# How to Run Qwen3.6-35B on Your Mac at 77 tok/s

**MyrinNew** · 05-05-2026, 05:24 PM

Level: intermediate

Estimated time: 20-40 minutes (most of it is the model download)

Minimum requirements: Mac with Apple Silicon (M1/M2/M3/M4) and 48 GB of unified RAM

What are we setting up?

A local server compatible with the OpenAI API that runs the Qwen3.6-35B-A3B model (quantized to 4 bits) using MLX, Apple's Machine Learning framework for Silicon. When you're done, you'll have an endpoint at http://127.0.0.1:7979 that you can point any OpenAI-compatible client to (OpenCode, Continue, Cursor, etc.).

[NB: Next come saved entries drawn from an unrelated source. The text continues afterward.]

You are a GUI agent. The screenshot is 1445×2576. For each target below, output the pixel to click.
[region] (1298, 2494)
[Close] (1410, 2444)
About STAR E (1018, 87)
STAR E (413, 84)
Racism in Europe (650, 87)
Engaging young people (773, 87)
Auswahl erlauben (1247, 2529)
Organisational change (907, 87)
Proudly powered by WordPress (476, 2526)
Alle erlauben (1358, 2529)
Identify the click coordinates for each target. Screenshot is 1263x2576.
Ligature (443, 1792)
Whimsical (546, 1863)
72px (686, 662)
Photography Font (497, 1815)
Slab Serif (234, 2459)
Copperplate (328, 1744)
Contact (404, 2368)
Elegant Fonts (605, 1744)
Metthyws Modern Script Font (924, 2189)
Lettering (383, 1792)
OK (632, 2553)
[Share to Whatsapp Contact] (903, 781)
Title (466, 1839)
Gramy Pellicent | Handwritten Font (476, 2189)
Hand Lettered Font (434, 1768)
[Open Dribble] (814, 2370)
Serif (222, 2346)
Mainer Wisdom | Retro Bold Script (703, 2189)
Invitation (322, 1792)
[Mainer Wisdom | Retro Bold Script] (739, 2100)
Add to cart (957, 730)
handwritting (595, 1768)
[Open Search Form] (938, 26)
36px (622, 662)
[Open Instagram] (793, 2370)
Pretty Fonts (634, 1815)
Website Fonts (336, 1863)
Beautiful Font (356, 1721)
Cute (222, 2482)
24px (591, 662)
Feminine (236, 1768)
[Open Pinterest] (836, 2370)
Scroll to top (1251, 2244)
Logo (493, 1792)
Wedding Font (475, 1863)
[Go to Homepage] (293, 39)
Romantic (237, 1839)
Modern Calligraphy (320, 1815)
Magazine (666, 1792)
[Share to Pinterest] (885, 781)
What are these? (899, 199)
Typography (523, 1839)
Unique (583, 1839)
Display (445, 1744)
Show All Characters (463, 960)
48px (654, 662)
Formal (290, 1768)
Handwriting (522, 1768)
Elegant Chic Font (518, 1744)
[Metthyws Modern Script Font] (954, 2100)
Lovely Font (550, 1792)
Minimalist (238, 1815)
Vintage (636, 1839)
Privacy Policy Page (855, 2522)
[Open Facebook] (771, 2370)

Generation throughput	~77 tok/s
TTFT (time-to-first-token)	~0.25 s
Context window	65 536 – 131 072 tokens
RAM required	~20 GB model + ~12 GB KV cache

Prerequisites

Hardware

Mac with Apple Silicon chip (M1 Pro/Max/Ultra or M2/M3/M4 equivalents)
Minimum 48 GB of unified RAM (the quantized model takes ~20 GB; the KV cache needs up to 12 GB additional)

Software

# Check Python version (you need 3.11+)
python3 --version

# Check that you have git
git --version

If you don't have Python 3.11, install it with Homebrew:

brew install python@3.11

Step 1 — Create the virtual environment

From the folder where you want to install everything:

mkdir mlx-server && cd mlx-server
python3.11 -m venv .venv
source .venv/bin/activate

Step 2 — Install dependencies

pip install --upgrade pip

# MLX and the OpenAI API-compatible server
pip install mlx-lm
pip install mlx-openai-server

Verify the installation:

mlx-openai-server --help

Step 3 — Download the model

The model is automatically downloaded from Hugging Face the first time you run it. It takes approximately 20 GB of disk space.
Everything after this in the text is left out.